There's this thing about the LAWS (not rules or suggestions) of a sovereign nation. They kinda insist that visitors follow the law while they are touring the country. Most countries allow prepackaged food. Some do not (I believe it's the ingredients in some of these prepackaged items that may be problematic). There are ports of call where they don't care what you bring in, and some there they are as serious as a heart attack about protecting the agricultural safety of the community (complete with sniffer dogs and armed inspectors). The item or items will be confiscated and you can be fined.

The cruiseline can warn you about taking food off the ship, but they are not in the business of law enforcement. Once you get on land, you (and whatever the authorities consider "contraband" on you) are their concern.

You may be absolutely right about the agricultural safety of the country being an excuse. You may be correct about this being a money grab by a greedy tourism industry, but the law is the law, and visitors don't get to choose which laws they obey.

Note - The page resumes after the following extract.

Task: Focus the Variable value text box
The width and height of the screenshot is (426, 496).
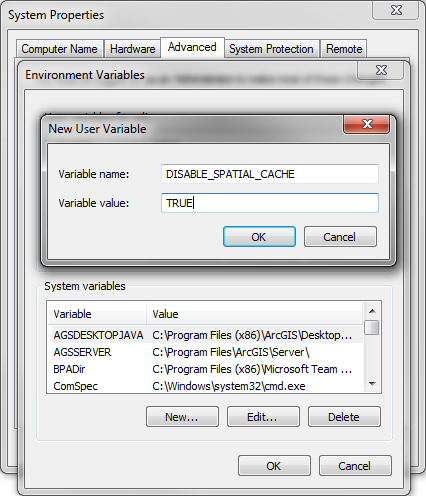Action: (270, 203)
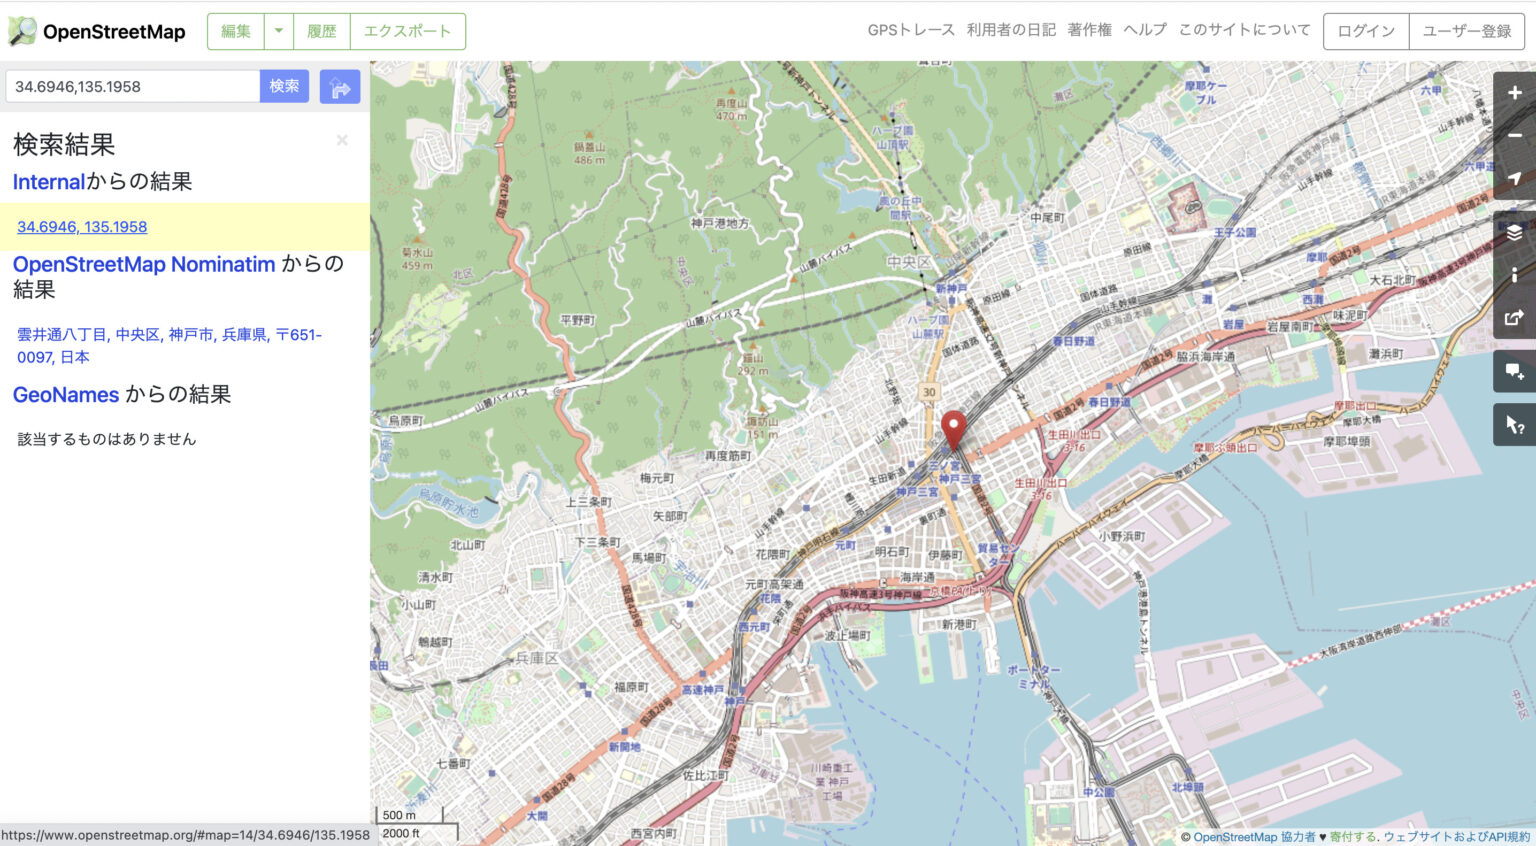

If the country I am visiting says "Don't bring any food past our border", I will abide by that. They made the law. As a visitor, I choose to follow it.
Thank you for your thoughtful post.

I am glad that we are in agreement “that prepackaged food should be okay to bring off the ship.” And we have not been able to find any peer-reviewed scientific journal article that would claim that all food should be prohibited from leaving the ship.

As far as laws go, I do not know any country that would prohibit all foods from entering their country. As a matter of fact, most of Caribbean countries that are on cruise stops import vast majority of foodstuff, and First World countries and jurisdictions have lists of prohibited and allowed items.

Can you please provide me with the relevant statutes of these countries that you purport to prohibit the bringing in all foods into their country? Not simply “rules or suggestions” or whatever the cruise line says or prints on their fliers, but actually binding and enforceable laws, i.e., statutes, that would be applicable to passengers on cruiseship? (And yes, I am an attorney.)